> PROBLEM DETAILS
Where does the word "height" occur in the entries below? Copy every line that has it.

> INPUT RECORDS
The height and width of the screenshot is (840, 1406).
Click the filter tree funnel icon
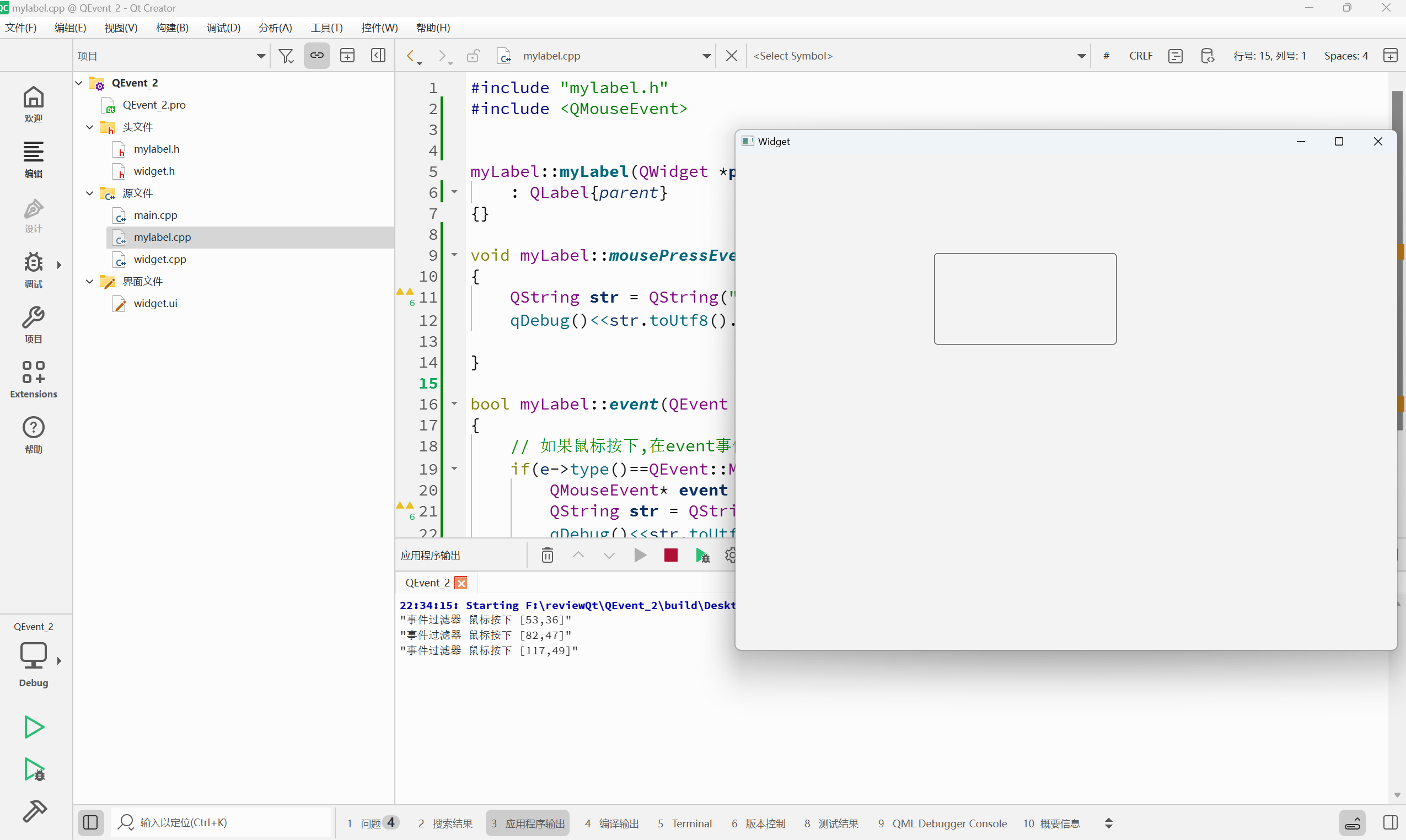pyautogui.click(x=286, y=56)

---

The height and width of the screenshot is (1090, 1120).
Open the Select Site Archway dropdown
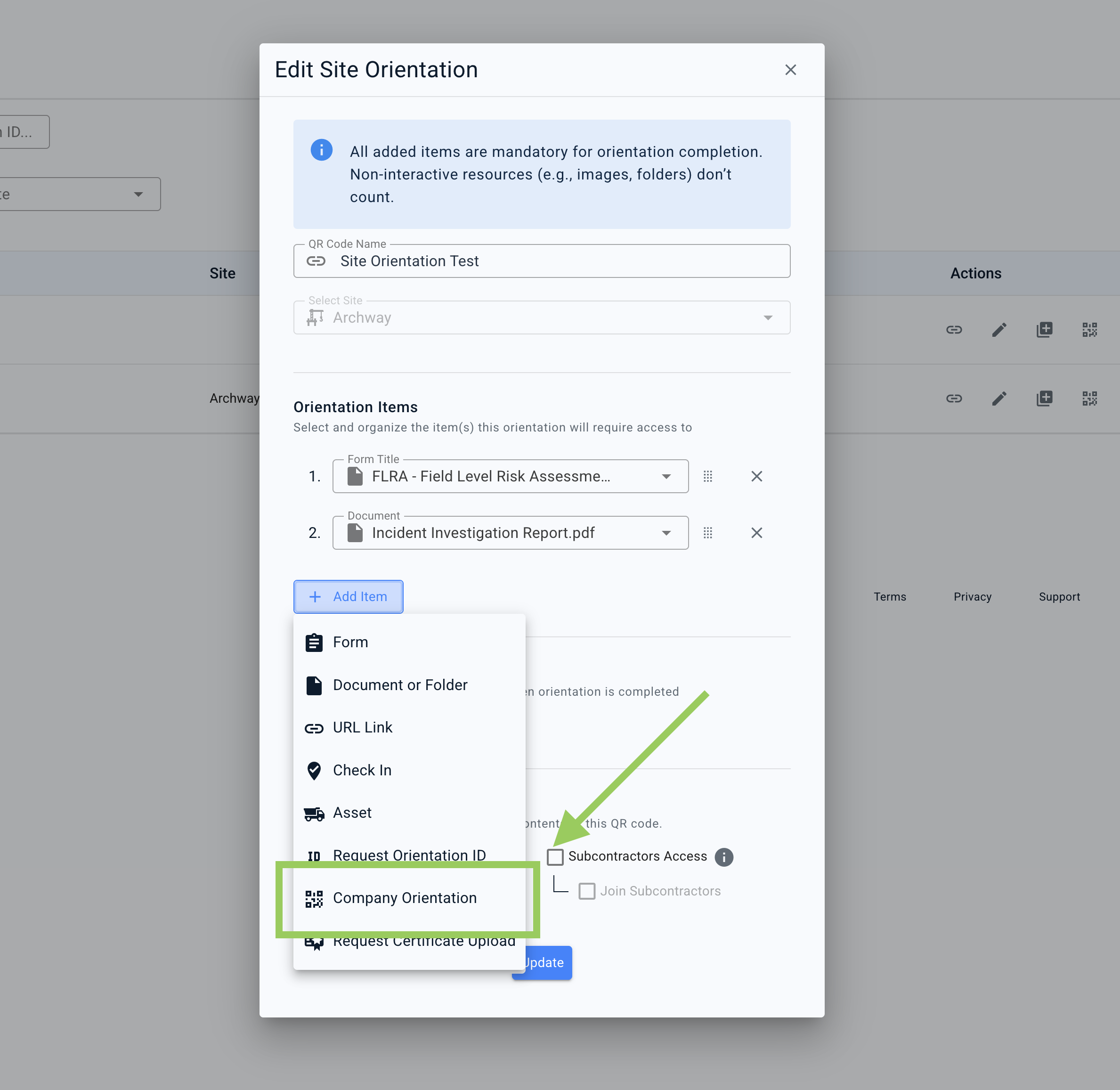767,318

> EXERCISE SOLUTION
The height and width of the screenshot is (840, 1406).
The height and width of the screenshot is (1090, 1120).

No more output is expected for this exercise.